To the best of my knowledge, it was forbidden for Japanese Imperial Army troops to eat their own dead, but the eating of enemy prisoners of war and enemy dead was not specifically covered by orders.
The issue of Japanese cannibalism appears to have arisen most commonly in New Guinea and other Pacific Islands. In some cases starvation was put forward as an excuse for this behaviour. In other cases, it appears to have taken place as a form of ritual in the officers' mess and appears to have involved the eating of bodies of executed Allied airmen. As you are probably aware, the Japanese went to extraordinary lengths at the end of the war to destroy documentary evidence of their numerous war crimes, and most of the cases mentioned below came to light from eyewitnesses who survived imprisonment.

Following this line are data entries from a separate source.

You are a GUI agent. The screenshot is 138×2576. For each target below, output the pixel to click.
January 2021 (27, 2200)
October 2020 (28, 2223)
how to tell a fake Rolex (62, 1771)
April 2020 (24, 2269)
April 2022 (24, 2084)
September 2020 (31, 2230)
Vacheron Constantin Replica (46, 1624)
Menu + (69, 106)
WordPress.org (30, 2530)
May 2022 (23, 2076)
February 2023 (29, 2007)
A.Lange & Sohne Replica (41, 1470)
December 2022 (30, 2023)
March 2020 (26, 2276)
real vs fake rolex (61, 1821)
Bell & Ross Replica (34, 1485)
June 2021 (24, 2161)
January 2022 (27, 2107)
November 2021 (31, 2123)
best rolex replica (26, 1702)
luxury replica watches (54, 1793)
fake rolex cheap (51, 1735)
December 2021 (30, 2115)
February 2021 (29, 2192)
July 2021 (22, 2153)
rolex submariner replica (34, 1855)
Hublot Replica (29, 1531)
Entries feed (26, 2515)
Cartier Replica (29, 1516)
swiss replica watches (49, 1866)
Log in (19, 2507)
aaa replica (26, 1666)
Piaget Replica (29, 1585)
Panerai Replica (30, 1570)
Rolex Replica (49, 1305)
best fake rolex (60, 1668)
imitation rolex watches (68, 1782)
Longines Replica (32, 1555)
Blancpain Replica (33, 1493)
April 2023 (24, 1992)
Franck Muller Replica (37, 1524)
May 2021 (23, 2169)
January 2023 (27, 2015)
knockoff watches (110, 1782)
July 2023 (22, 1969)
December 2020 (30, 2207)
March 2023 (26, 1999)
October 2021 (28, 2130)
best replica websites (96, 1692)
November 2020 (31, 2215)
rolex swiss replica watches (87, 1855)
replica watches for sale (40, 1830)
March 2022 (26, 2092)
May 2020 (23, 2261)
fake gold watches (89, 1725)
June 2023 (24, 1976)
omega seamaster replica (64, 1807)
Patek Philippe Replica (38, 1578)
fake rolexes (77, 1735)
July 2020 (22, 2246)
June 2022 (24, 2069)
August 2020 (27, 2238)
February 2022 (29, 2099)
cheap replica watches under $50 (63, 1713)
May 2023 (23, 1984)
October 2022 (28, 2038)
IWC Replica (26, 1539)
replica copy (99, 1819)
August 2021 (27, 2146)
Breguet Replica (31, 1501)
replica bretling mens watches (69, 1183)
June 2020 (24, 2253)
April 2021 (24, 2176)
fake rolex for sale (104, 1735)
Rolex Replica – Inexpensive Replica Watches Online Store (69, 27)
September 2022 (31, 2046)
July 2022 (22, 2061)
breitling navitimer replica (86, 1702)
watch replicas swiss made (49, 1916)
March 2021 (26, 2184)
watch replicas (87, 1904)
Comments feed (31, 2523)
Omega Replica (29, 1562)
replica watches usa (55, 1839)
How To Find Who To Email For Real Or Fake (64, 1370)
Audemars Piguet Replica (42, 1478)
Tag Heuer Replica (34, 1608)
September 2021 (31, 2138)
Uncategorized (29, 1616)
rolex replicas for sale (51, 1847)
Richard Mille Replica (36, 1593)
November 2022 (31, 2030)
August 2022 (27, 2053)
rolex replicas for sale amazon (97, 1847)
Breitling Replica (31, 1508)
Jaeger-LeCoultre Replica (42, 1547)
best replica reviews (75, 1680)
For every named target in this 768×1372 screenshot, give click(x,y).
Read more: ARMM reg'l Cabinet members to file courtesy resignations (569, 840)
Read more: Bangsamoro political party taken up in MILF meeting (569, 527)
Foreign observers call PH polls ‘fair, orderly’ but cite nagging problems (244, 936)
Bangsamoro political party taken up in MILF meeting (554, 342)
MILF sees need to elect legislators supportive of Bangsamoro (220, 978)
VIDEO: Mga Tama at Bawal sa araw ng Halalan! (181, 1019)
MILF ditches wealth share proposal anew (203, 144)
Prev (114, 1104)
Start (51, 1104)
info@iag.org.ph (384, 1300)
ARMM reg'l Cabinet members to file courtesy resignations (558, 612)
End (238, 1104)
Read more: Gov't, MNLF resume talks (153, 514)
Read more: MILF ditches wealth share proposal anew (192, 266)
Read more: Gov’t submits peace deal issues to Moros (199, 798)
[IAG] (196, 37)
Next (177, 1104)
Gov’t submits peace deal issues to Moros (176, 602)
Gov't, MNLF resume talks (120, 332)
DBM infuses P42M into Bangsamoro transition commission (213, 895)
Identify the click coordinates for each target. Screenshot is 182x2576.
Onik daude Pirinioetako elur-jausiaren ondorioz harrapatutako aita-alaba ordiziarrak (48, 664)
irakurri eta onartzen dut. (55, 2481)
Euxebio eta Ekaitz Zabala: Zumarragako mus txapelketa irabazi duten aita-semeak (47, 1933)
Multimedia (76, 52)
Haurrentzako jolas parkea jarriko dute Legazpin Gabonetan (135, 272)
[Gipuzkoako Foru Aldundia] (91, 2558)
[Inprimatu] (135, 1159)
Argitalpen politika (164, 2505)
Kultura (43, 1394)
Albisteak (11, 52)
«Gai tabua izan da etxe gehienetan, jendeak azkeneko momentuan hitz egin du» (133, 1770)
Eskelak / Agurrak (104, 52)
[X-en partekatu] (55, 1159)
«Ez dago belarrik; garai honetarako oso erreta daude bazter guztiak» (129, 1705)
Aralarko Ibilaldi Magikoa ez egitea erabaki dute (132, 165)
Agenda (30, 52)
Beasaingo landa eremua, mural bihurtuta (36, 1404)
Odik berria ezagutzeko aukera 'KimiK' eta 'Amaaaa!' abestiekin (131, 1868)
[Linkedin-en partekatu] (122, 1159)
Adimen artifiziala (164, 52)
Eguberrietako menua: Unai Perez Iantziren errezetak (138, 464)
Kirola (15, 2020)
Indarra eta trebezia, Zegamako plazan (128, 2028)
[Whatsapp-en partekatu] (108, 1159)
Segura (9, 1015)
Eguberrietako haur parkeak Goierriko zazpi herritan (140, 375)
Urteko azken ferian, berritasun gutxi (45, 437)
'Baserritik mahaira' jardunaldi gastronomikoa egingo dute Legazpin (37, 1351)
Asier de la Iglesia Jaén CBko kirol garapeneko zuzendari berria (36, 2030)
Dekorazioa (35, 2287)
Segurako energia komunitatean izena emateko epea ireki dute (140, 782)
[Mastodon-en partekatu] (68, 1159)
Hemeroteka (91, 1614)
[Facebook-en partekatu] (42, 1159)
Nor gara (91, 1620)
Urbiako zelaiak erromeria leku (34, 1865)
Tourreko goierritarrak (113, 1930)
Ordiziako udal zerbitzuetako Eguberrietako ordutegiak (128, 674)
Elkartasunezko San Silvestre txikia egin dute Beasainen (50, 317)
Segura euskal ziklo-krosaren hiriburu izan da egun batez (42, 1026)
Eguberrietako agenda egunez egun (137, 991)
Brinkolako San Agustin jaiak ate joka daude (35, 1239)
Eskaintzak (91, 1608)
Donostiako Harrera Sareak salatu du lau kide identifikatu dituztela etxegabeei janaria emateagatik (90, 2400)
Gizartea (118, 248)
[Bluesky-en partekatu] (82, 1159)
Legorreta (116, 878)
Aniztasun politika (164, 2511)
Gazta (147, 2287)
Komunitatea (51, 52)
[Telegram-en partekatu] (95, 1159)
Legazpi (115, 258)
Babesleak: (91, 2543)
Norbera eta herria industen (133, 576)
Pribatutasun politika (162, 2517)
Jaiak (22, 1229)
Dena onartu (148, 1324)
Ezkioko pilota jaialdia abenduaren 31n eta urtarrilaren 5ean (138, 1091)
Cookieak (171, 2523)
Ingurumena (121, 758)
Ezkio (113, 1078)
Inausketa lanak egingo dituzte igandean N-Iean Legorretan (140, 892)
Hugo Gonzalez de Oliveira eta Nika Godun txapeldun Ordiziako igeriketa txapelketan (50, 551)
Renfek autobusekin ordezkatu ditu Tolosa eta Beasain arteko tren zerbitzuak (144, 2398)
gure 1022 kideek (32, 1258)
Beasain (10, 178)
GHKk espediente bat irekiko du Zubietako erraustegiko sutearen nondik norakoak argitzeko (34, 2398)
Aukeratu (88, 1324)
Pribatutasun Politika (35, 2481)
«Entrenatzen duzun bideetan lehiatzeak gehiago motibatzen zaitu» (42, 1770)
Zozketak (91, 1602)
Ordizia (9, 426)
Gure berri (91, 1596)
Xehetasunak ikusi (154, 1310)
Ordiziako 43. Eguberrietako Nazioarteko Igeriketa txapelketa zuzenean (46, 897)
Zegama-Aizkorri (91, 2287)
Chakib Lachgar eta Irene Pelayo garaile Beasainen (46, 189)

Three very highly regarded books are worth consulting on this unpleasant aspect of Pacific War history:
"The Knights of Bushido" (1958) by Lord Russell of Liverpool. This is the classic work on Japanese war crimes. Lord Russell was a former senior war crimes prosecutor, and also wrote "The Scourge of the Swastika". Lord Russell mentions one extraordinary case of ritual cannibalism of a captured American airman and quotes verbatim the Japanese document containing detailed instructions concerning the manner in which this war crime was to take place. A Japanese general and a senior Japanese naval officer were present in the mess when this cannibalism occurred.
"Horror in the East" (2001) was written by Laurence Rees who also produced the acclaimed BBC documentary of the same title.
"Prisoners of the Japanese" (1994) by Gavan Daws; reprinted 2004 by Scribe Publications.
None of these works makes any attempt to sensationalise the issue of Japanese cannibalism, and perhaps that serves to make the documented cases even more horrifying.
If you want convenient access to several documented examples of Japanese cannibalism you might like to click on the Japanese war crimes section of my Pacific War Web-site at:
http://www.users.bigpond.com/battlefora ... Intro.html
The cases that I have mentioned are all sourced to the books mentioned above.